ABOUT THIS EXERCISE — Below are the entries; output exactly the lines from the one containing "Task: Click bullet" through the final line, inclusive.

──────── THE DATA

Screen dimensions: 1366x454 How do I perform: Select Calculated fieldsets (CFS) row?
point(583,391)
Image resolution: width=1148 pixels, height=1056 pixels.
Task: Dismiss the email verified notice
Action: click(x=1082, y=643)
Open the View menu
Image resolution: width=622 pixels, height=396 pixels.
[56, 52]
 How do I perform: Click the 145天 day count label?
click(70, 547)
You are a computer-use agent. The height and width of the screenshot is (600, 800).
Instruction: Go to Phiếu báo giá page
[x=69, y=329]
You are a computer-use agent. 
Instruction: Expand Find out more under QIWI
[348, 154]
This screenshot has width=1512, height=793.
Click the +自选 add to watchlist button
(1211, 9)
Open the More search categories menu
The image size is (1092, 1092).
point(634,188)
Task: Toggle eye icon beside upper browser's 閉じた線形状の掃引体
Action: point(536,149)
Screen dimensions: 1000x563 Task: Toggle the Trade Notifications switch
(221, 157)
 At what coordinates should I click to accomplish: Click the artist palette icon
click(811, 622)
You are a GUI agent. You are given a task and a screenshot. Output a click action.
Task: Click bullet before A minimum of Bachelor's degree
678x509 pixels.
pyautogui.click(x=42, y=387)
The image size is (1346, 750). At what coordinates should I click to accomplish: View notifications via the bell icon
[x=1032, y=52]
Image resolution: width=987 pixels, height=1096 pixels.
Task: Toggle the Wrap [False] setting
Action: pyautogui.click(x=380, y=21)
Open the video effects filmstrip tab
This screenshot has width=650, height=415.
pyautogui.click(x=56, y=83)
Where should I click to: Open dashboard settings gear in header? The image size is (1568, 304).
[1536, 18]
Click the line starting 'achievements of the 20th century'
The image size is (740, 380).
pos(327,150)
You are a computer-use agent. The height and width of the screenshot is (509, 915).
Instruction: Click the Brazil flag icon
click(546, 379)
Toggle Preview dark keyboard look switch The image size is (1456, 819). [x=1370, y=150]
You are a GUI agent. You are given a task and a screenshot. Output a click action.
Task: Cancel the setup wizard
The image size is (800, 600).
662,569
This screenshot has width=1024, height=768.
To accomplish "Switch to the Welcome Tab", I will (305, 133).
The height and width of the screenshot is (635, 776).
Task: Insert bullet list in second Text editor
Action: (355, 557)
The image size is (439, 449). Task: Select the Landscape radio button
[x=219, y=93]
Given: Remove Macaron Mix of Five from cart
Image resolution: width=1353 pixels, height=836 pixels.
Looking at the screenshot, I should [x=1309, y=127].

────────────────

OUTPUT BELOW —
Task: Click bullet before A minimum of Bachelor's degree
678x509 pixels.
pyautogui.click(x=42, y=387)
The image size is (1346, 750). At what coordinates should I click to accomplish: View notifications via the bell icon
[x=1032, y=52]
Image resolution: width=987 pixels, height=1096 pixels.
Task: Toggle the Wrap [False] setting
Action: pyautogui.click(x=380, y=21)
Open the video effects filmstrip tab
This screenshot has width=650, height=415.
pyautogui.click(x=56, y=83)
Where should I click to: Open dashboard settings gear in header? The image size is (1568, 304).
[1536, 18]
Click the line starting 'achievements of the 20th century'
The image size is (740, 380).
pos(327,150)
You are a computer-use agent. The height and width of the screenshot is (509, 915).
Instruction: Click the Brazil flag icon
click(546, 379)
Toggle Preview dark keyboard look switch The image size is (1456, 819). [x=1370, y=150]
You are a GUI agent. You are given a task and a screenshot. Output a click action.
Task: Cancel the setup wizard
The image size is (800, 600).
662,569
This screenshot has width=1024, height=768.
To accomplish "Switch to the Welcome Tab", I will (305, 133).
The height and width of the screenshot is (635, 776).
Task: Insert bullet list in second Text editor
Action: (355, 557)
The image size is (439, 449). Task: Select the Landscape radio button
[x=219, y=93]
Given: Remove Macaron Mix of Five from cart
Image resolution: width=1353 pixels, height=836 pixels.
Looking at the screenshot, I should [x=1309, y=127].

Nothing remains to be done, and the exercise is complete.